[Start of Attachment]

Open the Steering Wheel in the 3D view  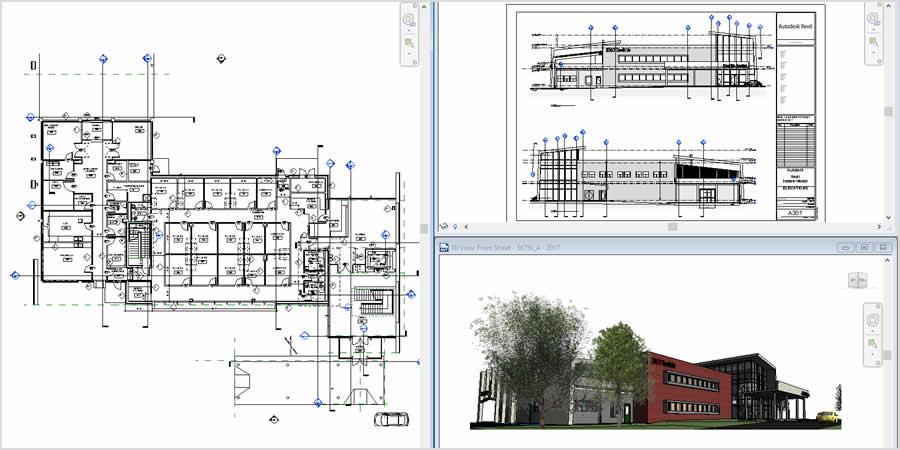pos(874,322)
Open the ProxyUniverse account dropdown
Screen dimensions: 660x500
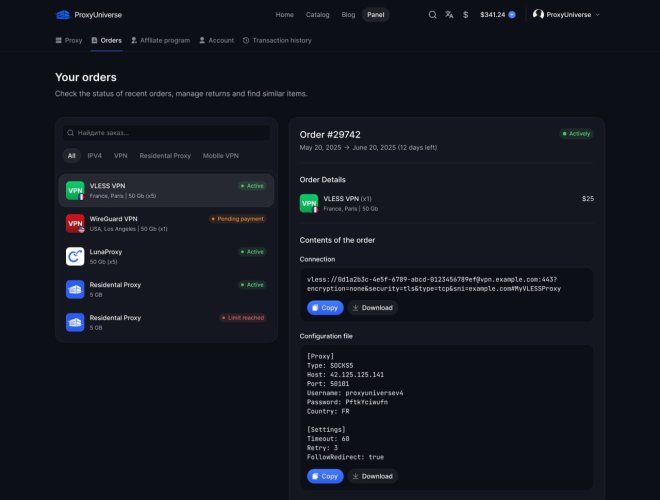[566, 15]
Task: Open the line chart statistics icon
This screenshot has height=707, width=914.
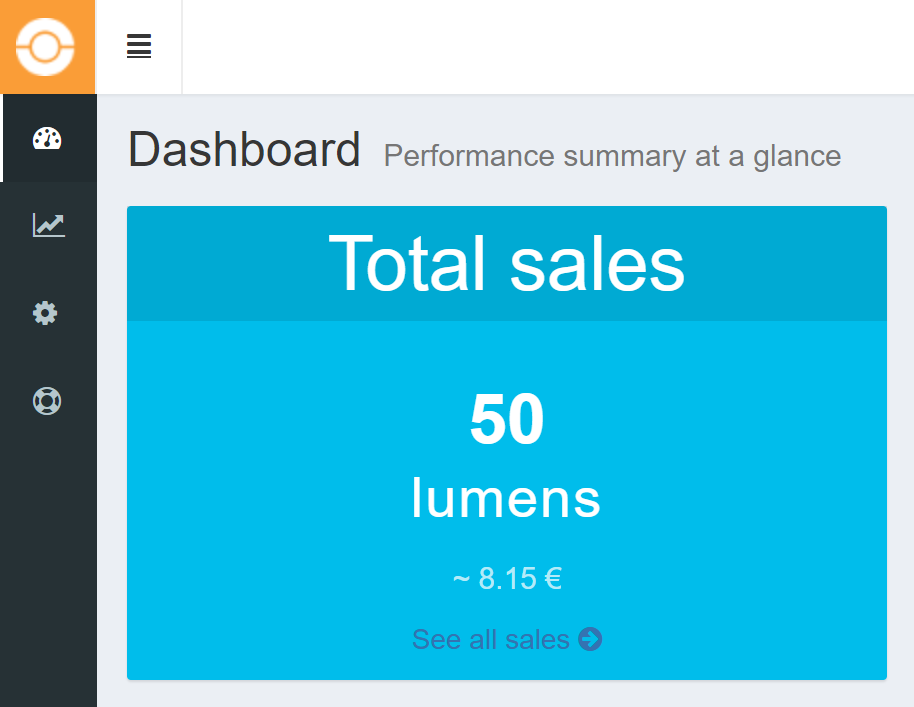Action: coord(48,225)
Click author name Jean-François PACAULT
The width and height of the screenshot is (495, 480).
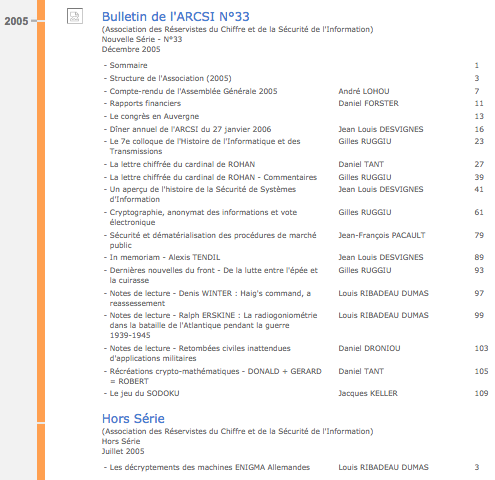(x=382, y=235)
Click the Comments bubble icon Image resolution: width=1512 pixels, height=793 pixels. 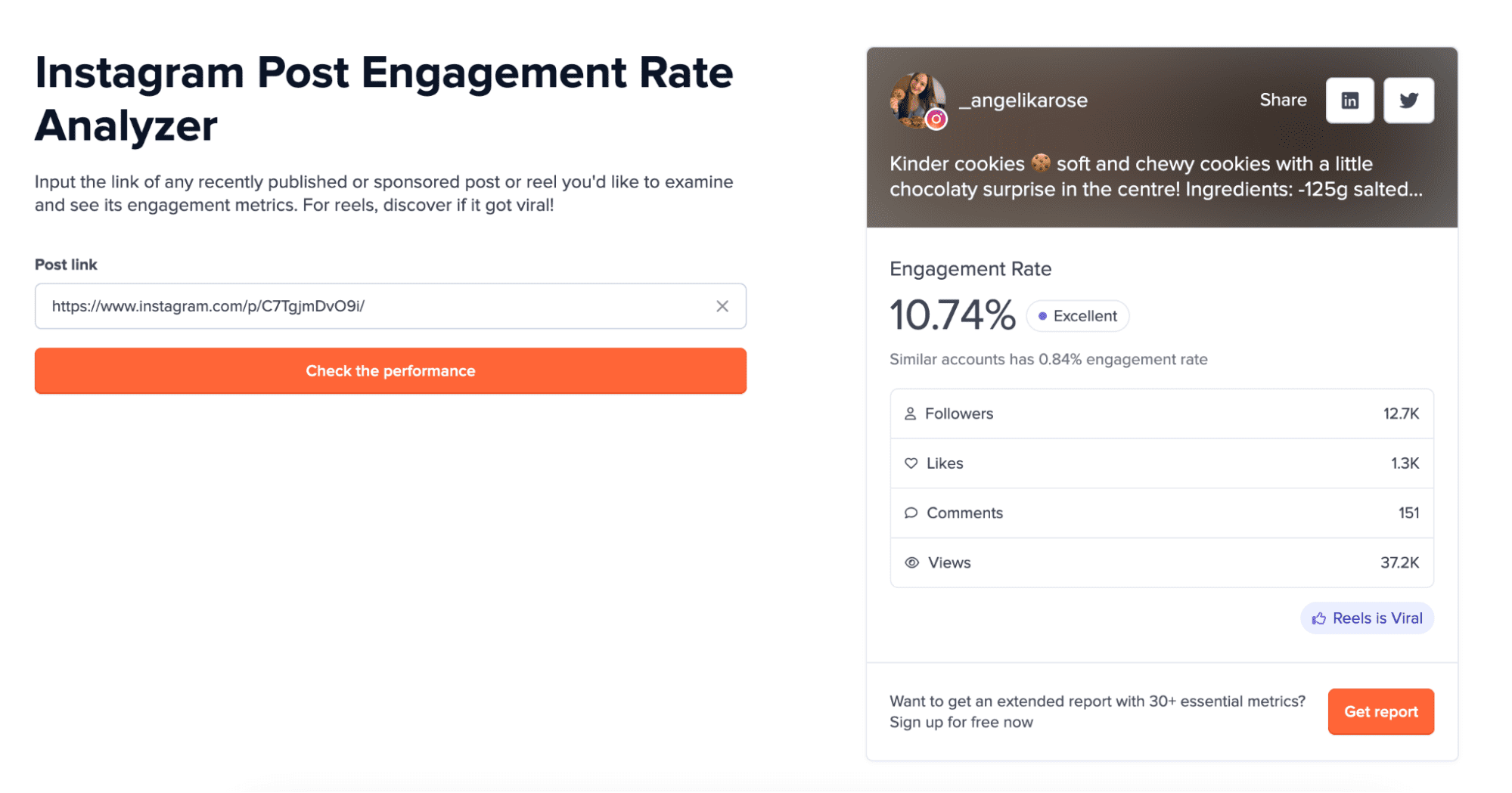click(x=911, y=513)

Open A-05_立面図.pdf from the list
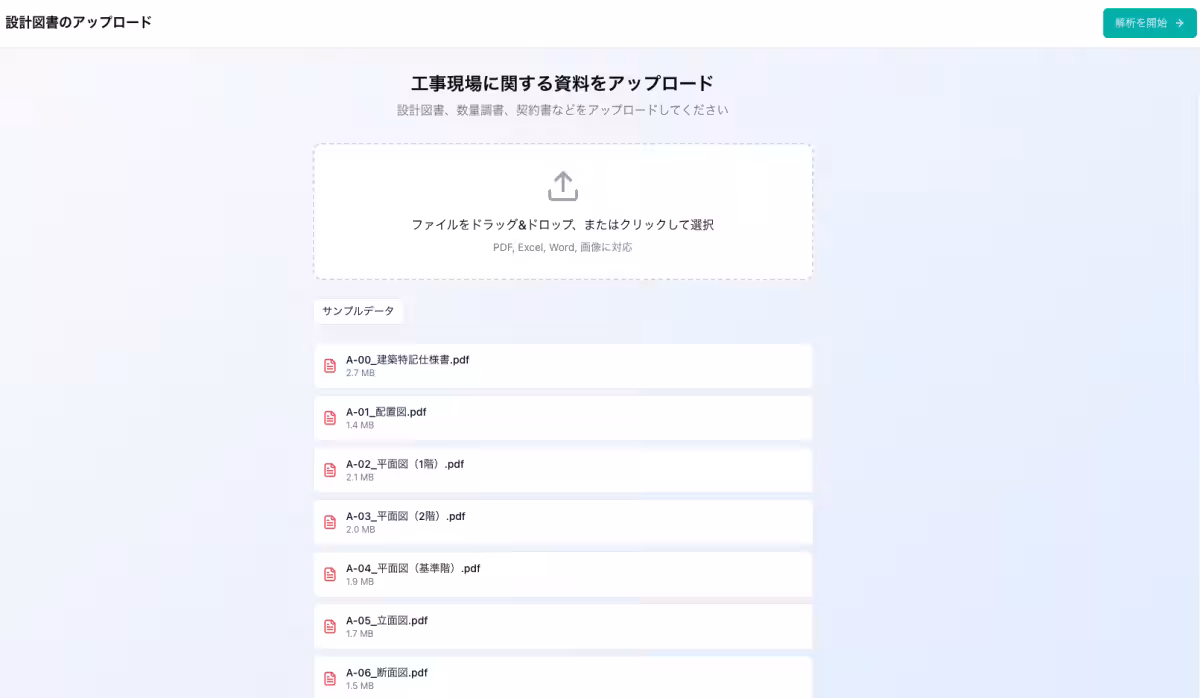386,620
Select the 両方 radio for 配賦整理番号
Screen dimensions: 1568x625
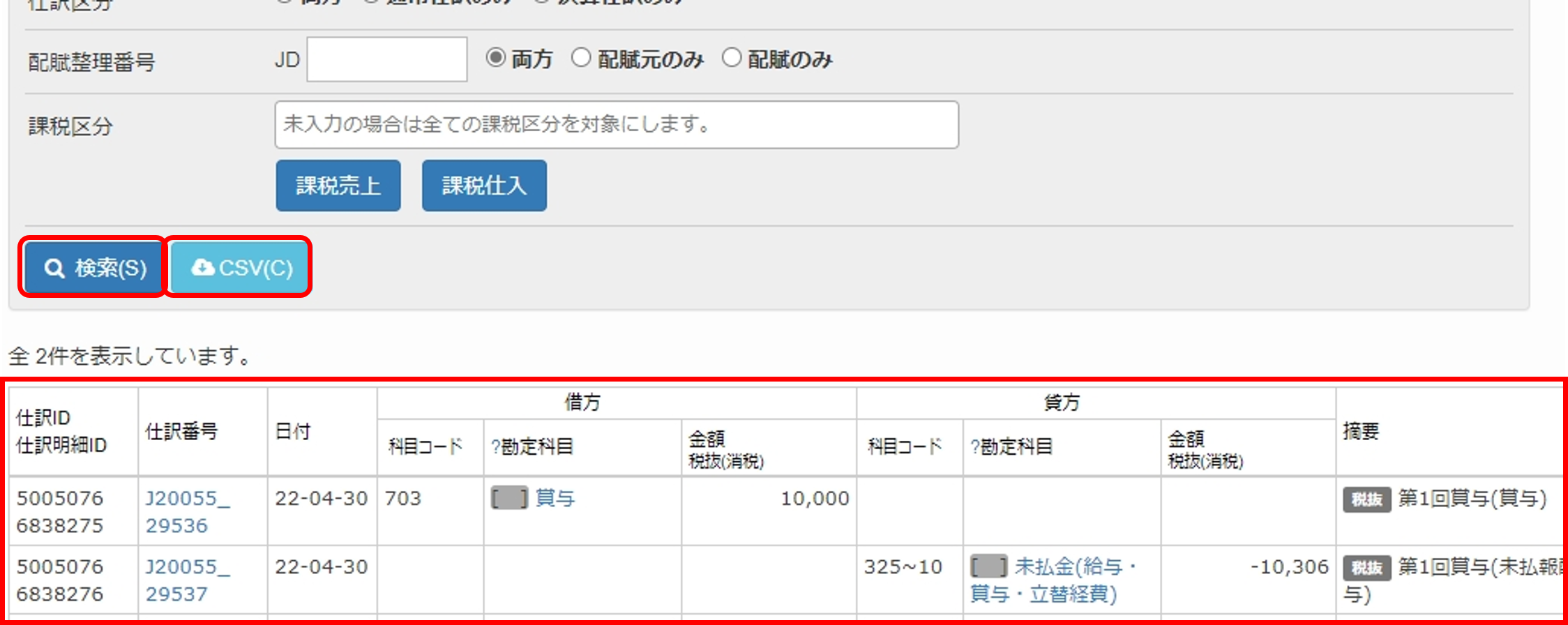(x=496, y=58)
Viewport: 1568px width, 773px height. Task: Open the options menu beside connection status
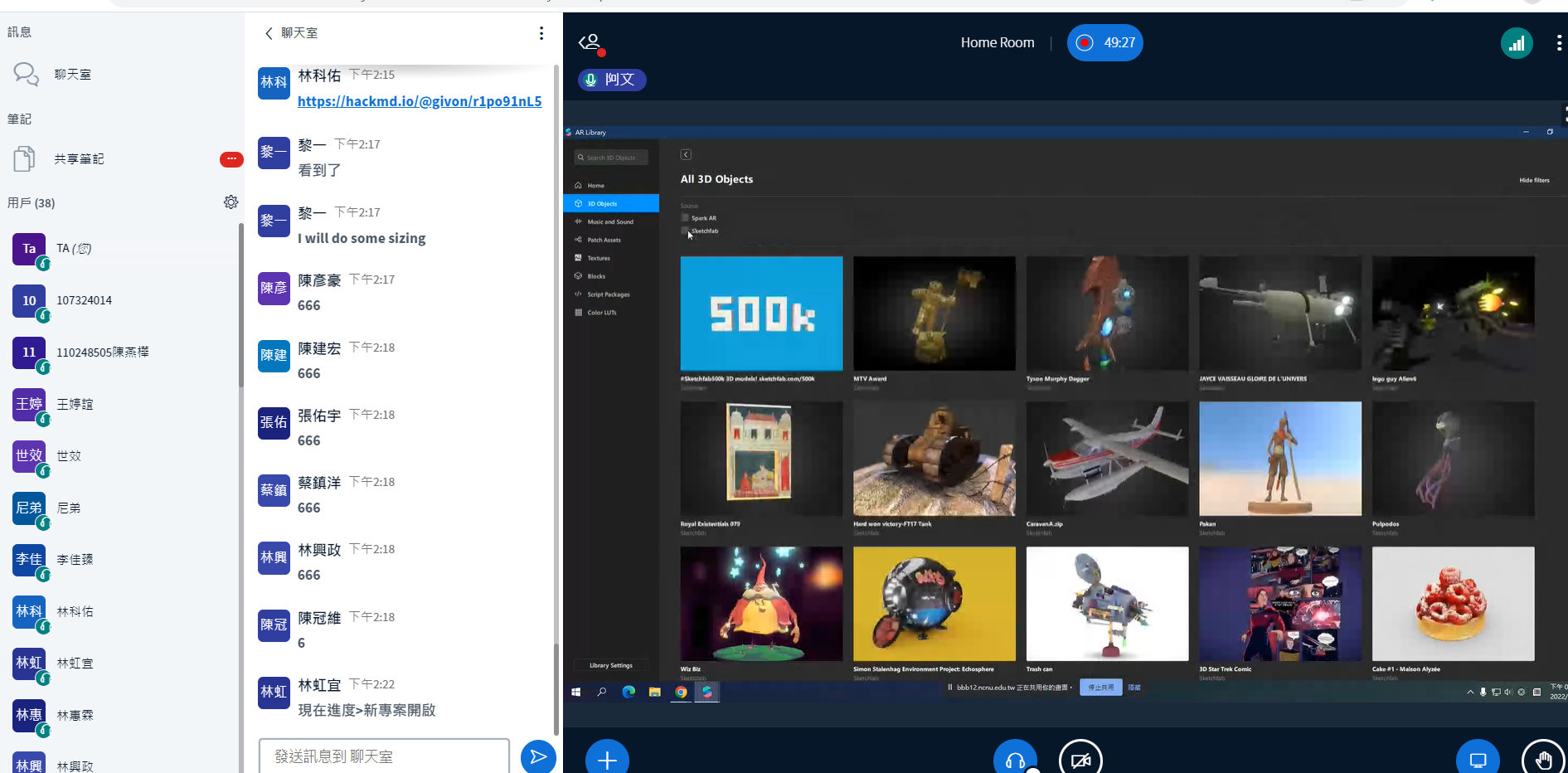coord(1559,43)
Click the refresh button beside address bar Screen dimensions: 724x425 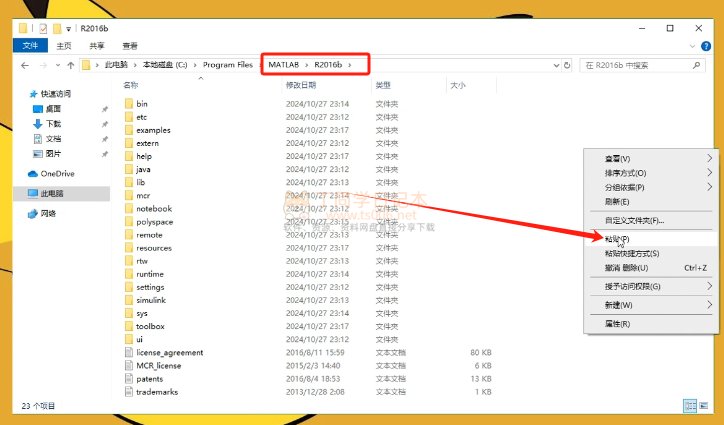click(567, 65)
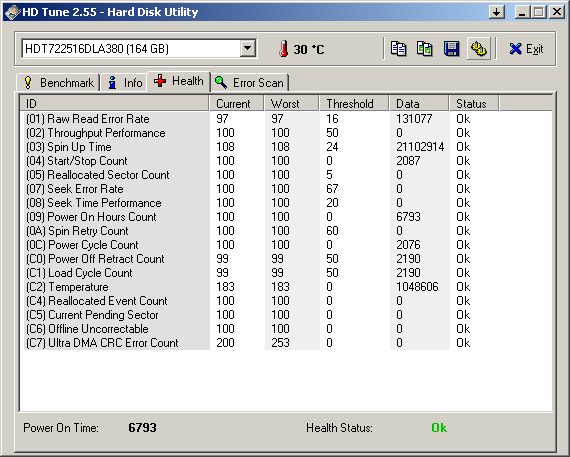The height and width of the screenshot is (457, 570).
Task: Maximize the HD Tune window
Action: [539, 12]
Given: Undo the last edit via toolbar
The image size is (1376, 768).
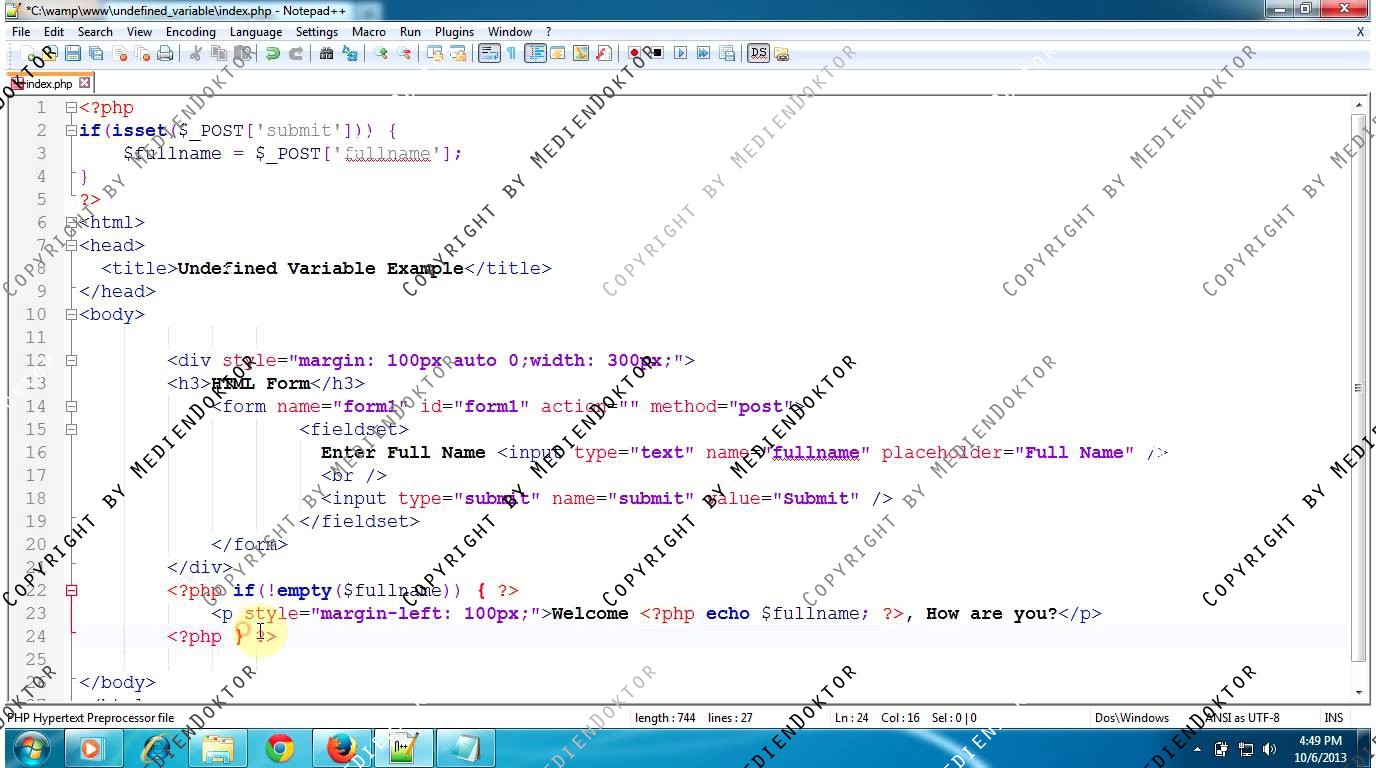Looking at the screenshot, I should pyautogui.click(x=272, y=54).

[End of Attachment]

WORK ITEM
Pictures excluded, output exactly the line that contains "Given: Undo the last edit via toolbar" and every line after it to the end of the data above.

OUTPUT
Given: Undo the last edit via toolbar
The image size is (1376, 768).
Looking at the screenshot, I should pyautogui.click(x=272, y=54).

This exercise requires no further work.